[begin Selected extract]

Opinion
No. 351095 No. 351178
04-30-2020
If this opinion indicates that it is "FOR PUBLICATION," it is subject to revision until final publication in the Michigan Appeals Reports. UNPUBLISHED Kalamazoo Circuit Court Family Division
LC No. 18-000053-NA Before: RIORDAN, P.J., and FORT HOOD and SWARTZLE, JJ. Riordan, P.J. (dissenting).
I respectfully dissent. Based on the reasoning articulated by the trial court in its orally issued opinion at the adjudication phase of this matter, there is insufficient evidence to support the trial court taking jurisdiction over the children.
At the adjudication phase, significant evidence was presented to the trial court about domestic violence, substance abuse, drug dealing, neglect, eviction, dishevelment, and other issues. However, the trial court looked beyond those behaviors and specifically found it was not against the law for a parent to drink one or two beers, argue with a spouse, be in the middle of an eviction process, or leave a 10-year-old at home alone. Although BS told the trial court that respondent-father had fallen asleep after drinking beer and left food cooking on the stove, the trial court noted that it was not clear whether respondent-mother had taken over the cooking at that point. Thus, the trial court concluded, this evidence was not a basis for the court to assume jurisdiction over BS and BS, Jr. Instead, the trial court based jurisdiction solely upon an allegation of educational neglect, which it characterized as child abuse.
MCL 712A.2 governs jurisdiction in child neglect proceedings, and provides that the trial court may exercise jurisdiction over a juvenile under 18 years of age whose parent "when able to do so, neglects or refuses to provide proper or necessary support, education . . . or other care necessary for his or her health or morals." MCL 712A.2(b)(1). A child's chronic absence from school is a sufficient basis for the trial court to assume jurisdiction on the ground of educational neglect as contemplated by the statute. See In re Nash, 165 Mich App 450, 455-456; 419 NW2d 1 (1987).
"We review the trial court's decision to exercise jurisdiction for clear error in light of the court's findings of fact." In re BZ, 264 Mich App 286, 295; 690 NW2d 505 (2004). A decision is " 'clearly erroneous' if, although there is evidence to support it, we are left with a definite and firm conviction that a mistake has been made." In re HRC, 286 Mich App 444, 459; 781 NW2d 105 (2009). We review de novo the interpretation and application of statutes and court rules. In re Sanders, 495 Mich 394, 404; 852 NW2d 524 (2014).
"The question at adjudication is whether the trial court can exercise jurisdiction over the child (and the respondents-parents) under MCL 712A.2(b) . . . ." In re Ferranti, 504 Mich 1, 15; 934 NW2d 610 (2019) (parentheses in original). The trial court may exercise jurisdiction if the petitioner has demonstrated that one or more of the statutory grounds for jurisdiction were proven by a preponderance of the evidence based on the allegations in the petition. Id. Preponderance of the evidence means "such evidence as, when weighed with that opposed to it, has more convincing force and from which it results that the greater probability is in favor of the party upon whom the burden rests." Jones v E Mich Motorbuses, 287 Mich 619, 642; 283 NW 710 (1939) (quotation marks and citation omitted).
The evidence presented at the adjudication phase shows that the children attended school about 75% of their total class time—slightly less than the school's average attendance record of approximately 85%. There is no evidence in the record of harm to the children or poor progress at school. BS, Jr., was achieving at his grade level and was described by a teacher as "doing just fine" in school. The only evidence presented about BS' school work was her absenteeism rate.

[end Selected extract]

» Task requirements
- A) According to the dissenting opinion, about what share of their total class time did the children attend school?
- B) Print the passage of the dissenting opinion starting with "MCL 712A.2 governs" and going on through "NW2d 1 (1987).".

[begin Supplied material]

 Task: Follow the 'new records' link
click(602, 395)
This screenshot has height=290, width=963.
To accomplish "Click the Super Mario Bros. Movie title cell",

[end Supplied material]

» Correct answers
- A) About 75%

- B)
MCL 712A.2 governs jurisdiction in child neglect proceedings, and provides that the trial court may exercise jurisdiction over a juvenile under 18 years of age whose parent "when able to do so, neglects or refuses to provide proper or necessary support, education . . . or other care necessary for his or her health or morals." MCL 712A.2(b)(1). A child's chronic absence from school is a sufficient basis for the trial court to assume jurisdiction on the ground of educational neglect as contemplated by the statute. See In re Nash, 165 Mich App 450, 455-456; 419 NW2d 1 (1987).